There is a big accent on bullock teams:

  • Explanatory text: "Bullock teams took supplies from boats to the Tablelands via Glen Innes."
  • Two central zones in town are marked "Bullock teams rested here".
  • Curiously, the road towards the future bridge is described as a bullock track.

There is a big accent on river activities:

  • Punt approach.
  • Approach for ferry boats at the end of Skinner Street. What is the distinction between the punt and ferry boats? Would "ferry boats" designate the so-called river boats that travelled up and down the Clarence?
  • Existence of McKittrick's wharf (and nearby bulk store) and the traces of a government wharf (and nearby police station), no doubt for coastal vessels.
  • Boat shed (Morrow) in Wharf Street.

There is a big accent on activities involving horses:

  • Three blacksmiths: P Roberts (Spring Street), Morrissey (Skinner Street) and Onslow (Wharf Street, also a wheelwright).
  • Two livery stables: Gole (spelling?, corner of Skinner and Ryan Streets) and J O'Keefe (Skinner Street, probably a relative of mine).
  • Saddlery shop: Lowe (Skinner Street).

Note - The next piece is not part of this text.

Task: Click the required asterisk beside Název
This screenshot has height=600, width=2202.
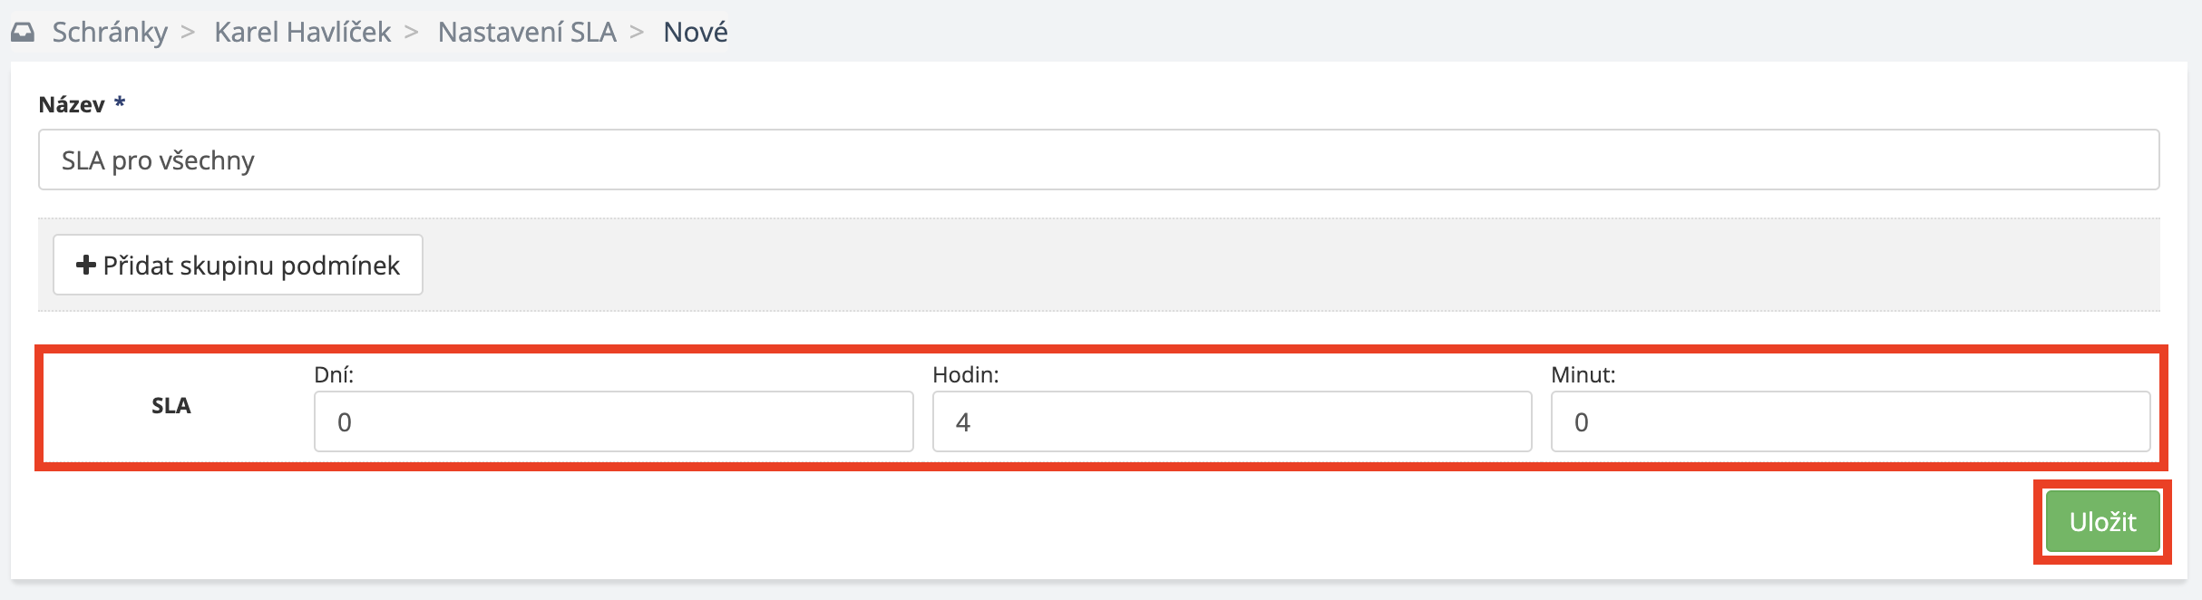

Wharf Street (not Skinner Street) is marked as the main street of the town.

Five hotels: Royal, Walker's, Tattersall's, Australia and Post Office. Who were their clients?

Three butchers: Tom Hutching, Kelly and Bratson.

Three churches: Roman Catholic, Church of England and Presbyterian.

Two private schools: Nelson and Miss Morrow. Were they denominational? Curiously, Nelson is also the name of the headmaster of the public school.

The existence of Cowan's Creek seems to have necessitated a bridge in Skinner Street.

A building that I do not recall: the Assembly Hall in Through Street.

Rural setting: Hawthorne's saleyards in the middle of town, and a vast south-east zone labelled "scrub".

The properties or residences of only three citizens are indicated: Bawden's estate, G T McKittrick and Adam Hawthorn(e).